Australia's university staff have demanded an immediate 15 per cent rise in their salaries and warned they will take industrial action if the government does not agree.
In return they will support an increase in university operating times, including introduction of a summer term, and a reform of personnel appraisal schemes.
But while the government may have accepted that some increase was warranted - federal public servants have just been awarded 5.6 per cent more - it is certain to baulk at 15 per cent. An increase of that size would add another Aus$500 million (Pounds 250 million) to the salaries bill.
Delegates attending the National Tertiary Education Union's annual council meeting last month voted in favour of the 15 per cent claim. The council heard that it was more than justified because salaries in universities had declined seriously in comparison with the rest of the public sector.
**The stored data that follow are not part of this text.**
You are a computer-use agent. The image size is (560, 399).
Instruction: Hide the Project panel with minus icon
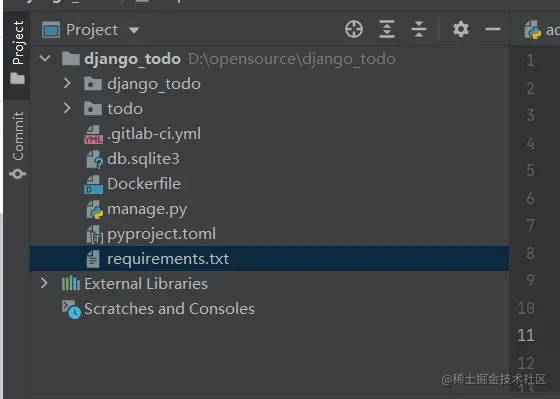(493, 29)
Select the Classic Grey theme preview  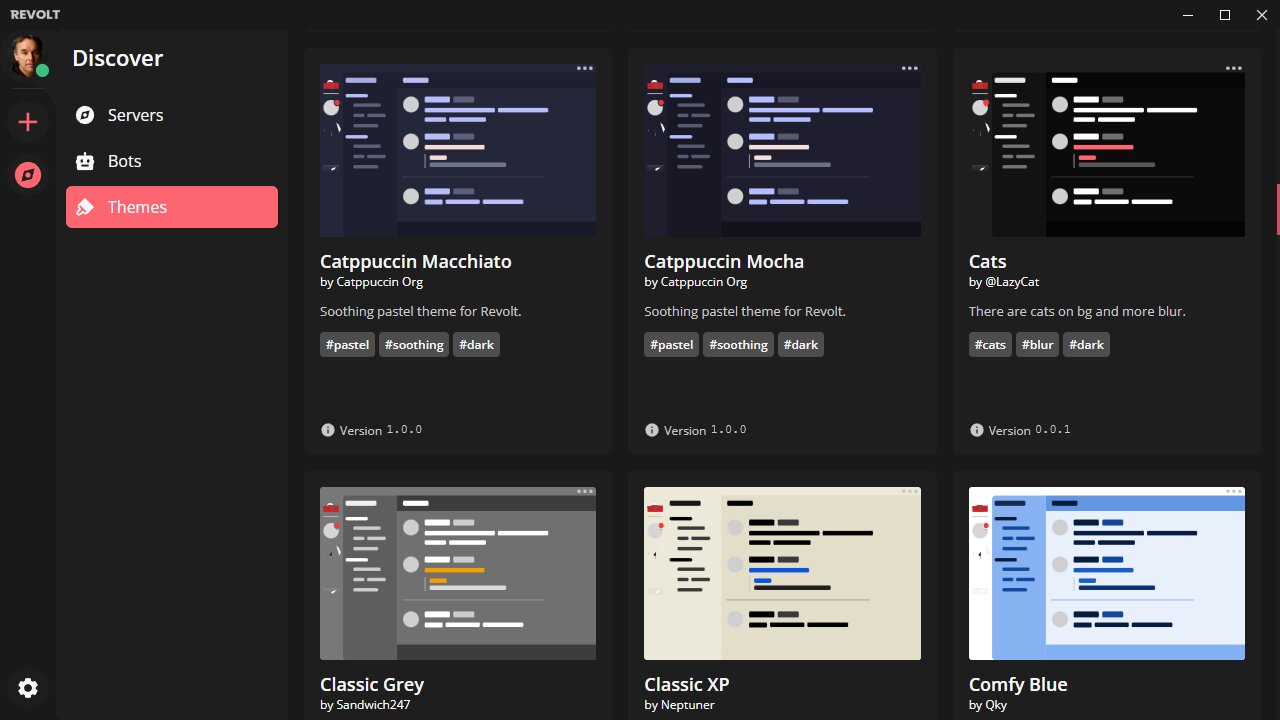(458, 573)
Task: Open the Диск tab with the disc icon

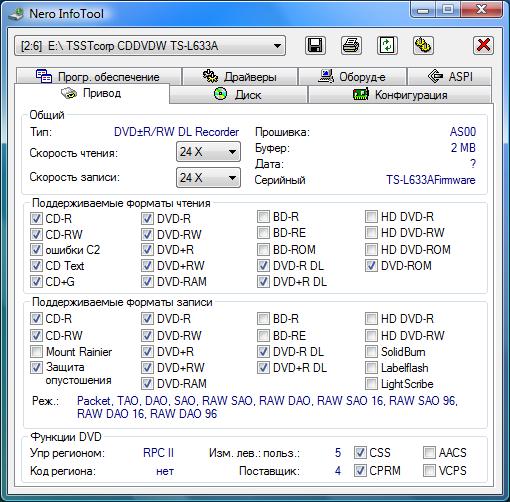Action: point(220,94)
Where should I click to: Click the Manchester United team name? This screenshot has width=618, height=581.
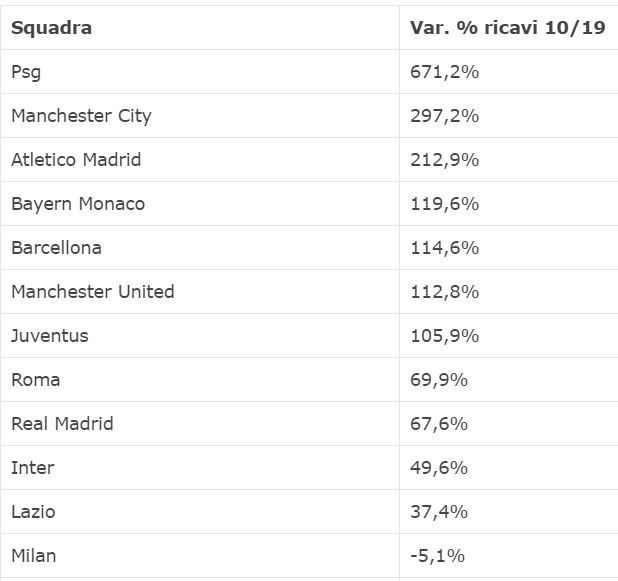click(92, 292)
The union has warned its members to prepare for industrial action and said the best time would be during the end-of-year examination period "where it is possible for both general and academic staff to exert maximum pressure on employers and the Commonwealth government".
Although the claim by university staff is larger than any being sought by workers in other sectors, NTEU general secretary Grahame McCulloch said it was realistic and did not include a "substantial amount of ambit".
Mr McCulloch said that beween September 1992 and October 1996 salaries of federal public servants would have increased by 15 per cent. In the same time, university staff would have received a 5.1 per cent rise so the proposed 15 per cent increase would ensure staff wages were not left behind when "the market moves again".
Union officials recently met with federal education minister Simon Crean and departmental bureaucrats to discuss what at the time was a proposed 8 per cent rise to be paid for from federal funds. This was in addition to a 2 per cent increase currently being negotiated on individual university campuses which is to come from institutional budgets.
Mr Crean agreed to take a submission to federal cabinet backing a pay increase provided enterprise bargaining negotiations at each university were successfully concluded. But the council decision to push for a 15 per cent rise could make Mr Crean's task of persuasion much harder.
Mr McCulloch said the union would offer concessions relating to staff appraisal and extended university hours, including a summer term, in return for a salaries boost. But he warned that members would not support any trade-offs that reduced permanent or tenured employment.
"A more streamlined staff appraisal system and the opportunity for the system to operate at greater capacity levels are both substantial productivity improvements," he said.
"We would be looking for two offsets in exchange: a significant pay rise and a commitment to regulate casual and contract employment."
The council meeting condemned university employers for allowing the continued "extreme exploitation of casual and fixed-term contract staff".
Council said the evidence clearly showed that current university employment practices discriminated against women by denying them equal access to job security.
Rejecting suggestions that continuing employment operated in any way to disadvantage women, the council declared it was the high incidence of casual and fixed-term appointments that kept women in junior classifications and insecure positions.